Через пару минут они попивали свои коктейли так, как героиня рекламы «Даниссимо», и весело обсуждали планы на выходные. До меня доносились только отдельные слова: грандиозно… пп… высшее удовольствие… брокколи на пару и никакой тыквы… планка… сложные углеводы… утонченный… БЖУ… водно-солевой баланс…
Джек весело улыбнулся, вытирая капельки с запотевшей бутылки «Короны». Алина Сергеевна рассказывала, что у центра не было лицензии на крепкий алкоголь, но веселый бармен был рад предложить засидевшимся после занятий клиентам, ожидающим их и просто посетителям Москва-Сити холодного пива или сидра по ценам, которые управляющий «Фишером» видел только в страшном сне.

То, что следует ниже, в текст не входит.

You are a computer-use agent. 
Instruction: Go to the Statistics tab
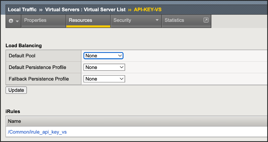174,20
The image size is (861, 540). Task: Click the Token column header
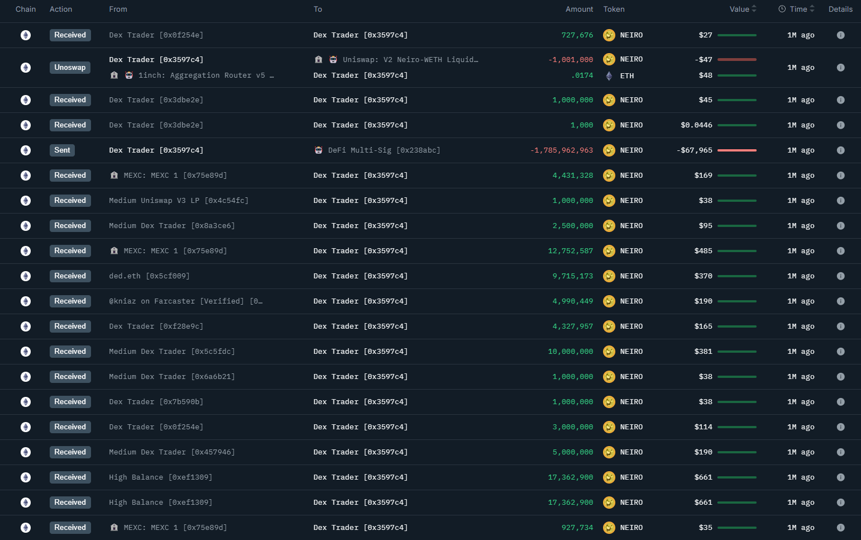coord(614,9)
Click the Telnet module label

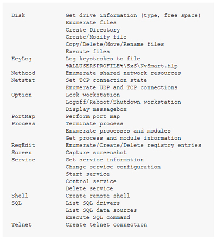pos(21,225)
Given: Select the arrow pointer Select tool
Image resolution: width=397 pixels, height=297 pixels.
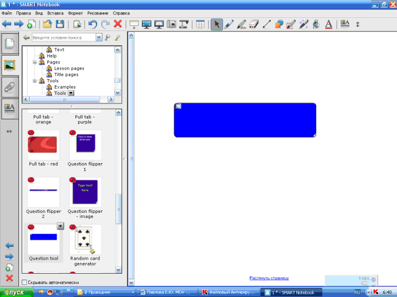Looking at the screenshot, I should 216,24.
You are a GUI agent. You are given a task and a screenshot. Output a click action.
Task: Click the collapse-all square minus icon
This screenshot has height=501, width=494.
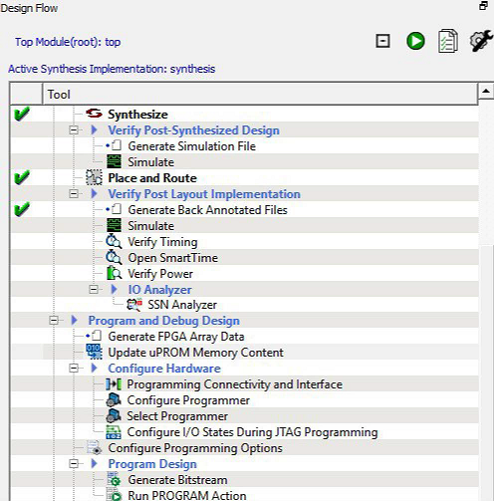click(382, 41)

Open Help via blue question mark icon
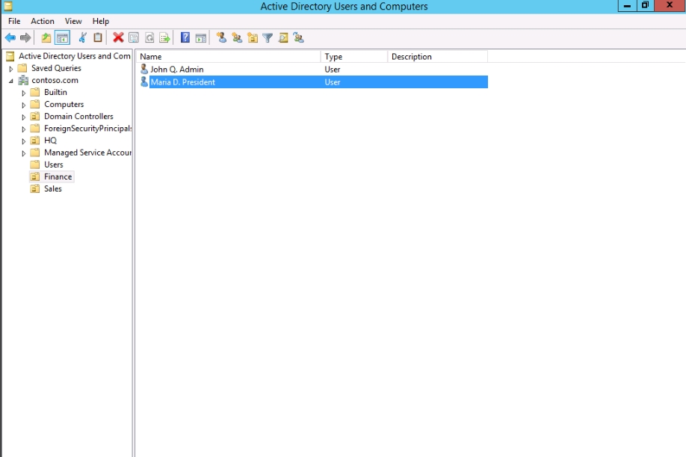tap(185, 38)
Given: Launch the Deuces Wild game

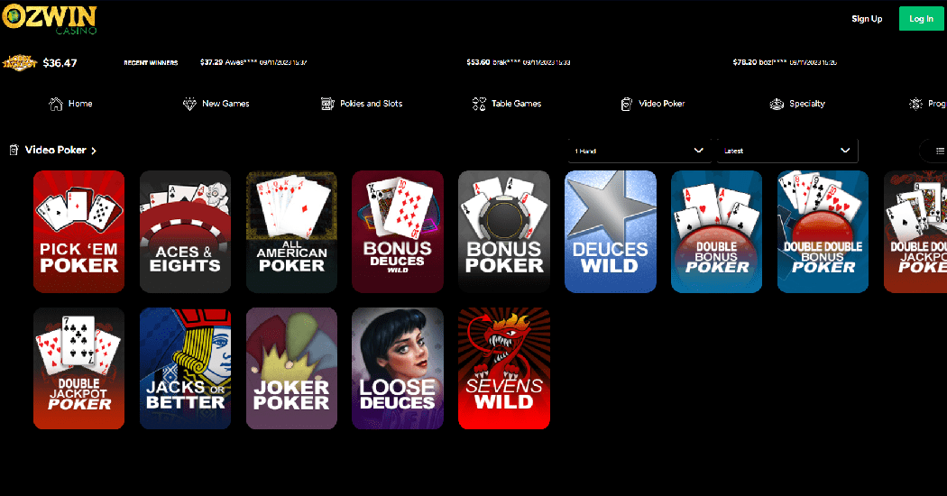Looking at the screenshot, I should click(610, 232).
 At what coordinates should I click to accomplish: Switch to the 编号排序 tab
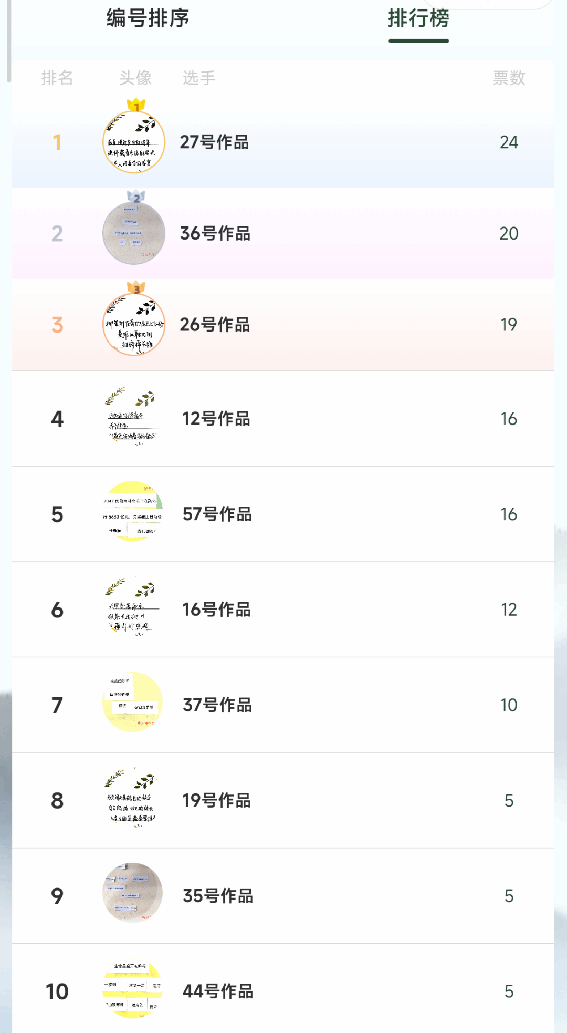pyautogui.click(x=148, y=18)
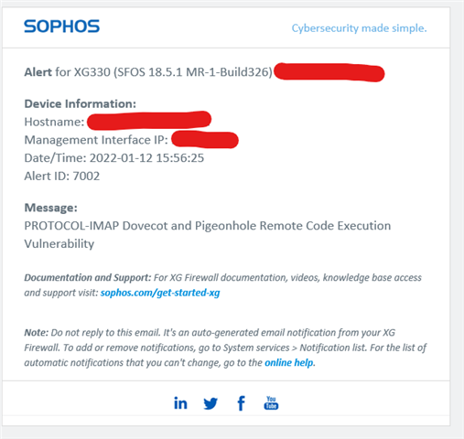Click the redacted Management Interface IP value
This screenshot has width=464, height=439.
coord(205,140)
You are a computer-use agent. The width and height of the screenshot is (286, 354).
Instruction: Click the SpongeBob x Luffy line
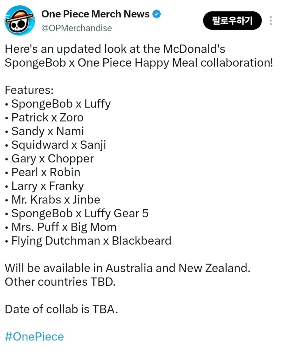(x=61, y=104)
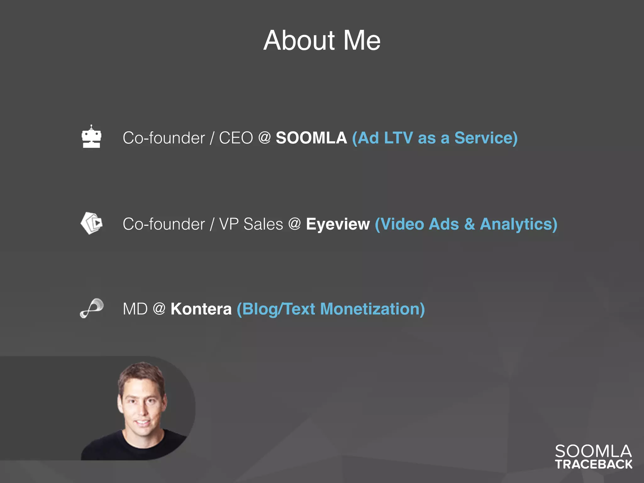Click the word 'Me' in the title
Screen dimensions: 644x483
[362, 40]
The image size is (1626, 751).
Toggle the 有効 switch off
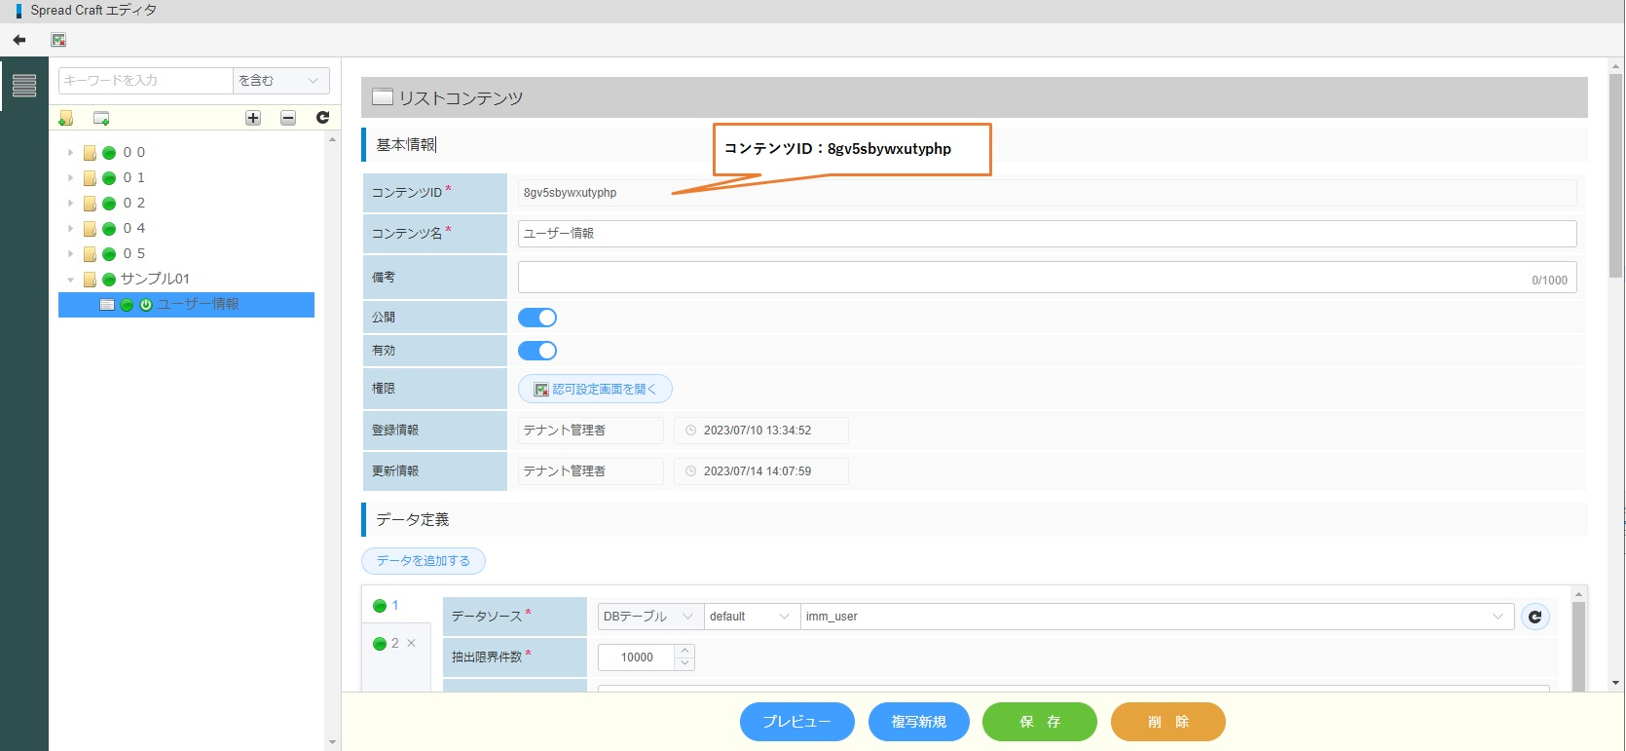click(537, 351)
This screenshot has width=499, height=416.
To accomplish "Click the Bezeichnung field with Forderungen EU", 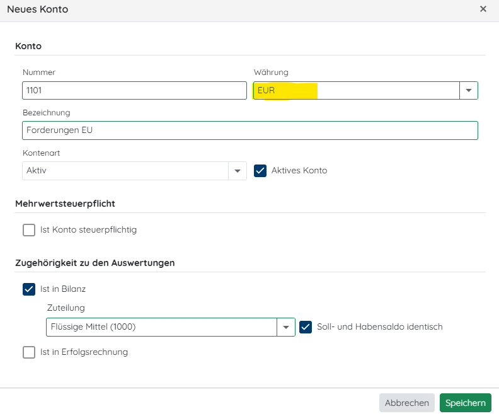I will pos(250,130).
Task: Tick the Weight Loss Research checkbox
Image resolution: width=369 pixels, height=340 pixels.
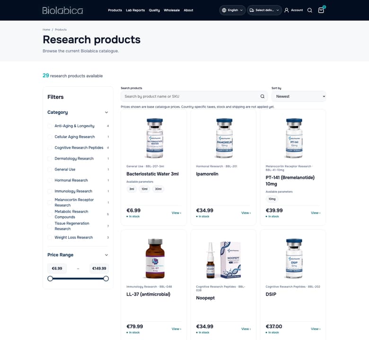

Посмотрев на часы, Даша быстро скрылась за дверью душевой, не забыв записать в приложение на телефоне количество потребленных калорий. У входа она столкнулась с Машей и показала ей жестом на столик, где сидела Любовь.
– Мы хорошо поработали сегодня, я заслужила небольшое поощрение, – сказала Даша, от нетерпения стуча пальцами по барной стойке.
Уже через несколько минут бармен принес, широко улыбаясь, Любови и Джеку большую чашку какао и кусочек фисташкового торта для Даши.
Милая, как ребенок, который еще не научился лукавству, трогательная, как девушка, которая еще ни разу не страдала от любви, она виновато посмотрела в лицо преподавателя и спросила:
– Я же это заслужила?
– Конечно, Машенька, – незамедлительно ответила Любовь. – В жизни каждая из нас должна позволять себе маленькие радости, баловать себя. Дженнифер Лопес никогда не может сказать «нет» маленьким кулинарным радостям. Ты же помнишь ее героиню в «Ешь, молись, люби»?
Подруга Любы Геля покачала головой в знак неодобрения:
– Разве можно так? Двойные стандарты – одному говорить одно, а другому другое.
– Можно. Я лишь поддерживаю их внутренние желания. Даю им быть собой.
Ангелина покачала головой и поправила крестик на груди.
– У тебя такая короткая юбка. Алина Сергеевна может снова сделать тебе замечание.
– Не могу ей отказать в этом удовольствии, – Люба забросила ногу на ногу и коснулась губами чашки с капучино.
– It’s an incredible country! (перев. с англ. «Это удивительная страна!») – не выдержал Джек, который все это время внимательно следил за тем, что происходило за соседним столиком. – How this woman is doing it with such a genuine look! I will never understand this country. And these fucking Soviets. (перев. с англ. «Как эта женщина делает это с таки-и-им невинным взглядом! Я никогда не пойму эту страну. И этих чертовых советских людей»).